Copy the lines from the one with "Toggle Compare with historic data checkbox" up to and including the one with "should pyautogui.click(x=457, y=287).", keeping each line the same. Leave the pictures out.

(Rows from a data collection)
----------
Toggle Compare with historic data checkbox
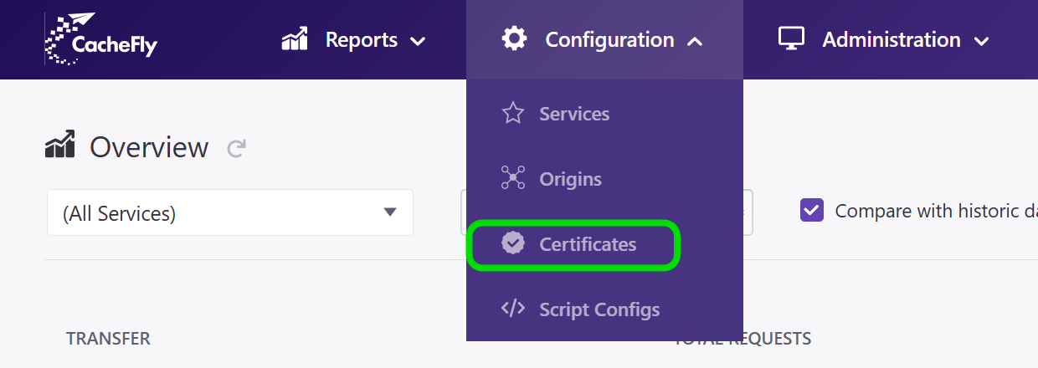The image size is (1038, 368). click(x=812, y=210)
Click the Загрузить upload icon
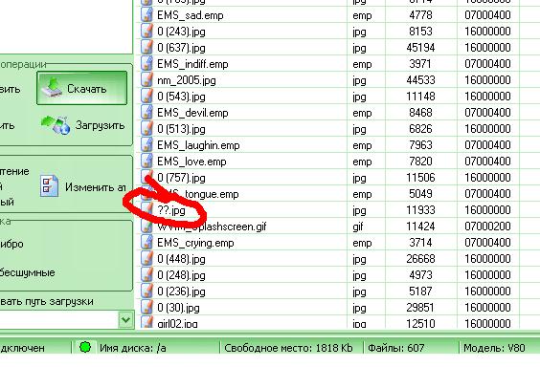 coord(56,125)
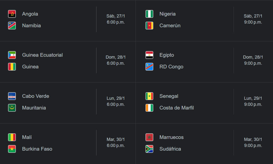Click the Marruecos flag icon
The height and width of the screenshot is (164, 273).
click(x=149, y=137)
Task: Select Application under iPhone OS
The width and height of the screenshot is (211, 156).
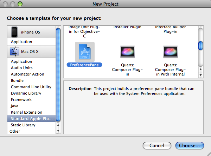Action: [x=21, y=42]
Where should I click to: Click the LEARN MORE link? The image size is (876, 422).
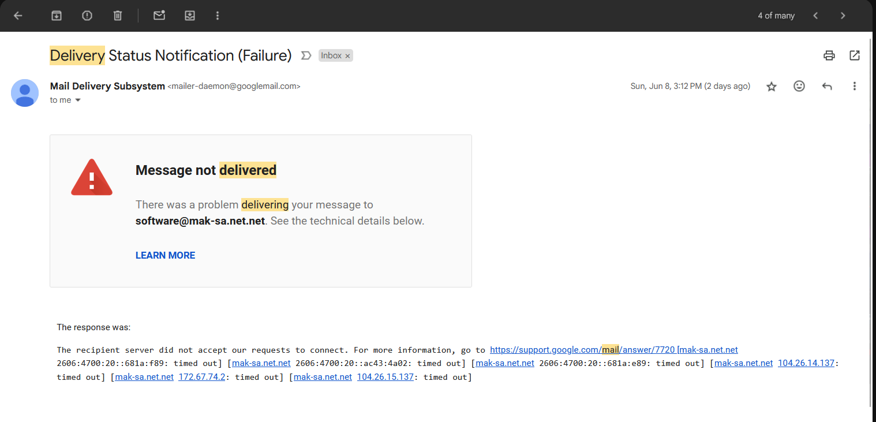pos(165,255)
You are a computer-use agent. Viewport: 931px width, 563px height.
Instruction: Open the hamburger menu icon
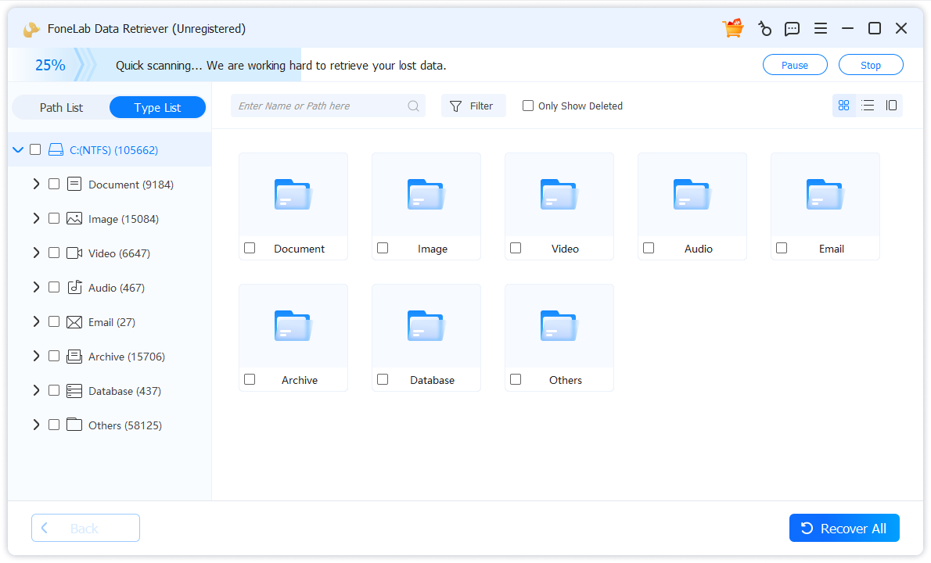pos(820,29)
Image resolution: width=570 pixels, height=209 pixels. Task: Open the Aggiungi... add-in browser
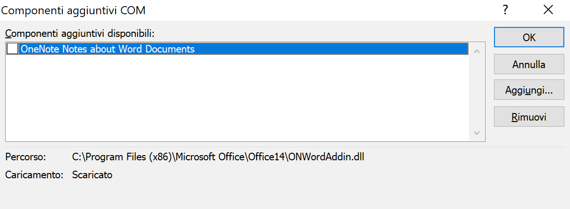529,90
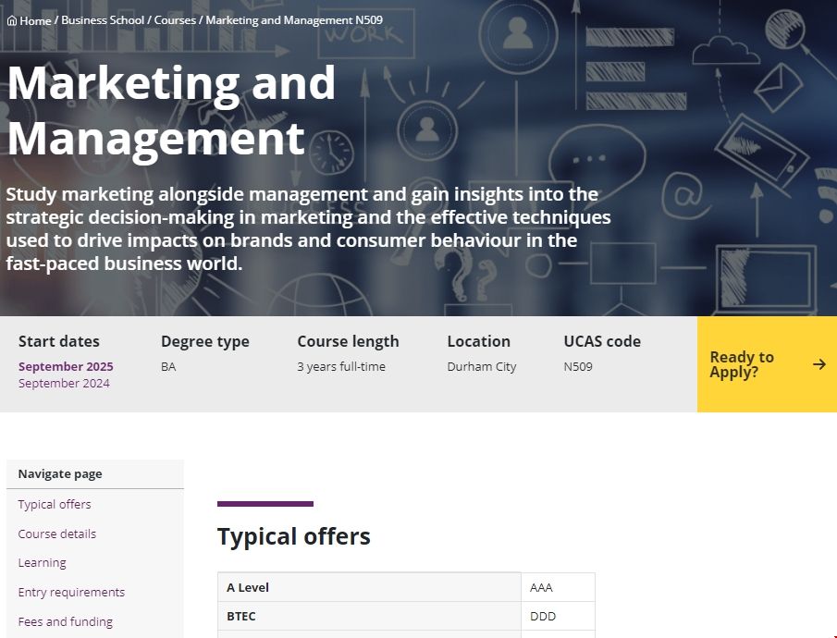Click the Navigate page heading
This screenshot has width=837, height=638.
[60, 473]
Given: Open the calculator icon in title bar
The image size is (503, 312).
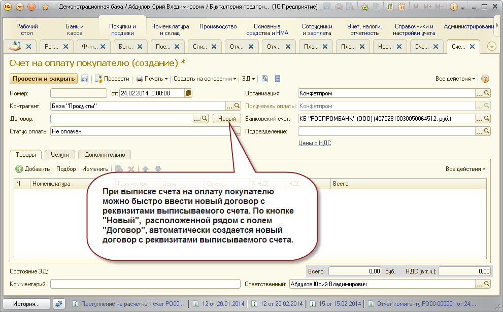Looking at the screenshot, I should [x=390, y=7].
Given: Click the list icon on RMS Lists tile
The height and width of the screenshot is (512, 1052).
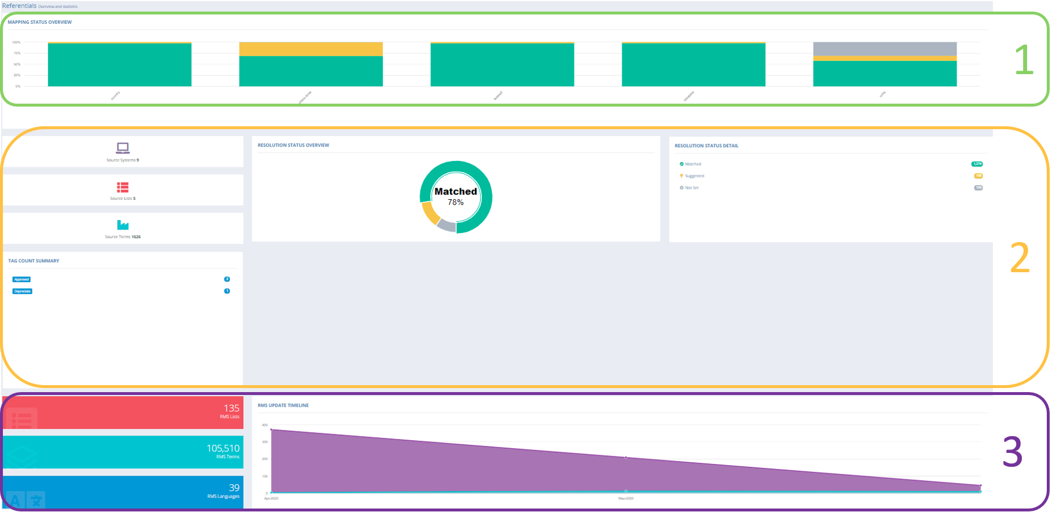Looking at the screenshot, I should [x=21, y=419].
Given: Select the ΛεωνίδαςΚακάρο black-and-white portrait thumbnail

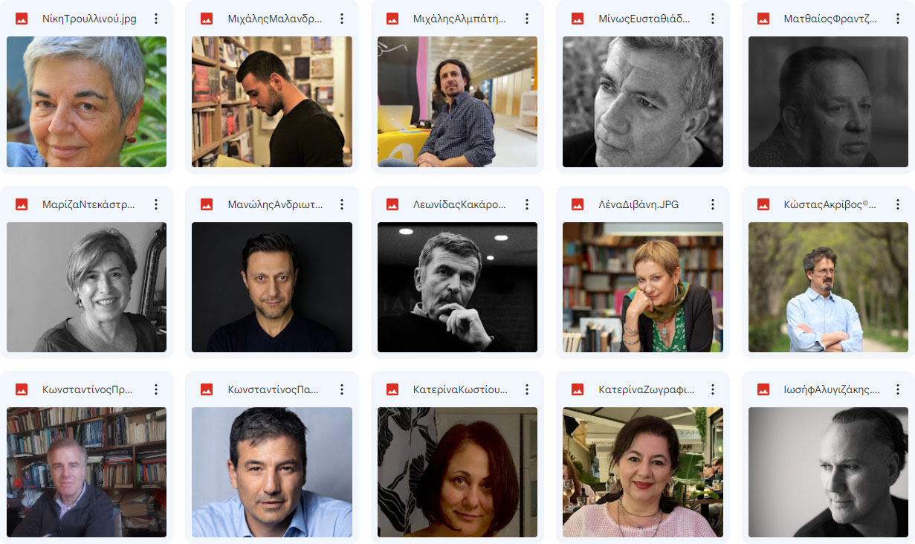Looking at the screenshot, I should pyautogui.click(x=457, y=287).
----------
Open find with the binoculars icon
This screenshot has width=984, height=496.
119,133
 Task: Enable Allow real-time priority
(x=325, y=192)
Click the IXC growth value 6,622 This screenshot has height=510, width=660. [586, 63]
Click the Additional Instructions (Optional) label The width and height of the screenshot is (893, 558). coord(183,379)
----------
[Reply]:
Toggle Compare with historic data checkbox
The image size is (1038, 368). click(x=812, y=210)
Click the Загрузить upload icon
 coord(56,125)
Click the Marruecos flag icon
The height and width of the screenshot is (164, 273).
click(x=149, y=137)
Task: Select Application under iPhone OS
The width and height of the screenshot is (211, 156).
Action: [x=21, y=42]
Where should I click to: Click the LEARN MORE link? The image size is (876, 422).
pos(165,255)
You are a computer-use agent. Viewport: 931px width, 563px height.
Instruction: Open the hamburger menu icon
pos(820,29)
Image resolution: width=570 pixels, height=209 pixels. Task: Open the Aggiungi... add-in browser
529,90
Click the Navigate page heading
This screenshot has width=837, height=638.
[60, 473]
Given: Open the calculator icon in title bar
The image size is (503, 312).
Looking at the screenshot, I should [x=390, y=7].
Given: Click the list icon on RMS Lists tile
The height and width of the screenshot is (512, 1052).
Looking at the screenshot, I should [x=21, y=419].
Given: Select the ΛεωνίδαςΚακάρο black-and-white portrait thumbnail

Looking at the screenshot, I should pyautogui.click(x=457, y=287).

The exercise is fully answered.